Korb twice asked the court to declare Risby-Raz a hostile witness on grounds that testimony she had given in court contradicted statements she had made to police two years ago during her interrogation.
The judges rejected Korb’s first request, but an hour later, after the prosecution provided two more examples of contradictions in her testimony, the judges agreed.
Toward the end of the hearing, which lasted almost seven hours, Korb presented Risby-Raz, who headed Olmert’s foreign liaison office and has been indicted separately in this affair, with figures from two of the trips in which the sponsoring organizations had been double-billed.
In the first, Rishontours allegedly charged two organizations for a single first-class ticket. The actual cost to Olmert had been $13,643.
However, one of the organizations, IPF (Israel Policy Forum), was charged $15,626, while the other, Friends of the IDF (FIDF), was charged $10,975.
“If you were going to double-bill for the trip, why didn’t you at least charge them the true price?” Korb asked Risby-Raz, who replied: “As I already said yesterday, there was no relationship between the bill and the [cost of the] trip.”
“Why not?” continued Korb.
“Why, if I were IPF, should I pay more than the cost of the ticket?” At first, Risby-Raz said she could not answer because she did not have the file in front of her. But when the head of the panel, Jerusalem District Court President Moussia Arad, insisted that she answer the question, she replied, “I don’t know.”

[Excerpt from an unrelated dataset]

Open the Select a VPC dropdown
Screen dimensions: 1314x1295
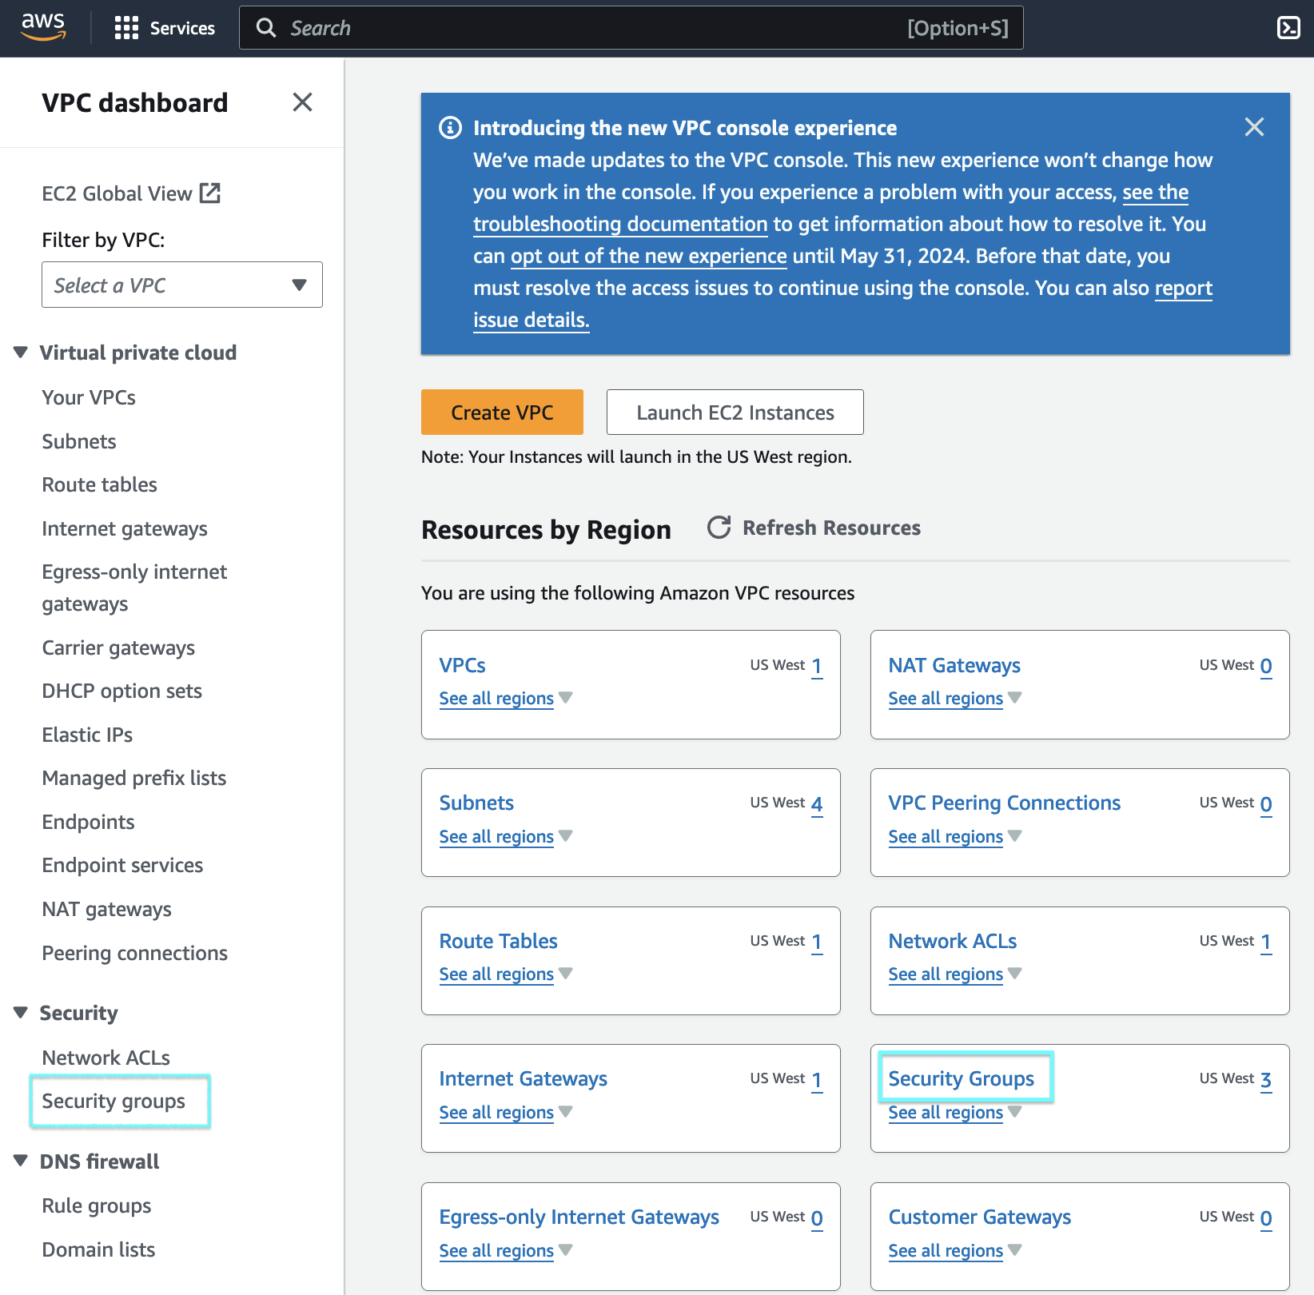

Korb added that two women involved in the case had already testified in court about the doublebilling.
One, Roberta Fahn Schoffman, who is associated with the IPF, testified that Risby-Raz had informed her that another organization, FIDF, would be sharing the costs of the hotel because it had also invited Olmert. When Schoffman asked why, if that was the case, they were not sharing the cost of the flight, Risby-Raz allegedly told her, “This is for soldiers.
It isn’t nice to ask them for money.”
When Korb asked whether Risby-Raz remembered this conversation, she replied that she did not.
The other woman, Hagar Tamara, from FIDF, said that a short while before her organization’s event, to which Olmert had been invited, Risby-Raz called and said that he would be able to attend only part of it. She testified that this development bothered her, so she asked why. Risby-Raz replied that it was because Olmert had a second event to attend. Tamara replied that if this were the case, the two organizations should split the cost of the flight. Risby-Raz allegedly told her she would look into it, but in the end, FIDF payed what it had been charged.
Asked by Korb whether she remembered this conversation, Risby-Raz replied that she was doubtful it had ever taken place.
“It’s inconceivable that what Tamara said was not true and the same goes for Roberta Fahn Schoffman,” replied Korb. “It’s the exact same style” in both conversations.
Risby-Raz insisted that she did not lie to Schoffman.
“First of all, she is a good friend,” said Risby-Raz. “Second, it is not my style to lie. Third, I am not sure that what she said was true.”
Korb continued to press. He reminded Risby-Raz that she had previously testified that on some of the trips, the ministry ended up owing Rishontours money. Further, the aim had been to balance income and expenditures on the trips by the end of each year. If that had been the case, said Korb, the office must also have had surpluses to balance the deficits.
Why, he asked Risby-Raz, did she ask for more money than the actual cost of the ticket from some of the organizations? “So it would be fair,” she replied.
“You portrayed a situation to the organizations in which they were paying the true price of the ticket, and deliberately withheld from them the fact that another organization was also paying,” said Korb.
“You were hiding the facts from them.”
To this, Risby-Raz replied: “I believe the organizations knew that there were other organizations involved in the trip.”
Korb presented another example in which the American-Israel Friendship League (AIFL) had been charged more than the price of the ticket. In this case, Olmert flew to New York and Washington on ministry affairs, and also to speak on behalf of the AIFL. The ministry paid for the ticket, the cost of which Risby-Raz assessed at between $6,150 and $6,500. However, AIFL was sent a bill for $9,663.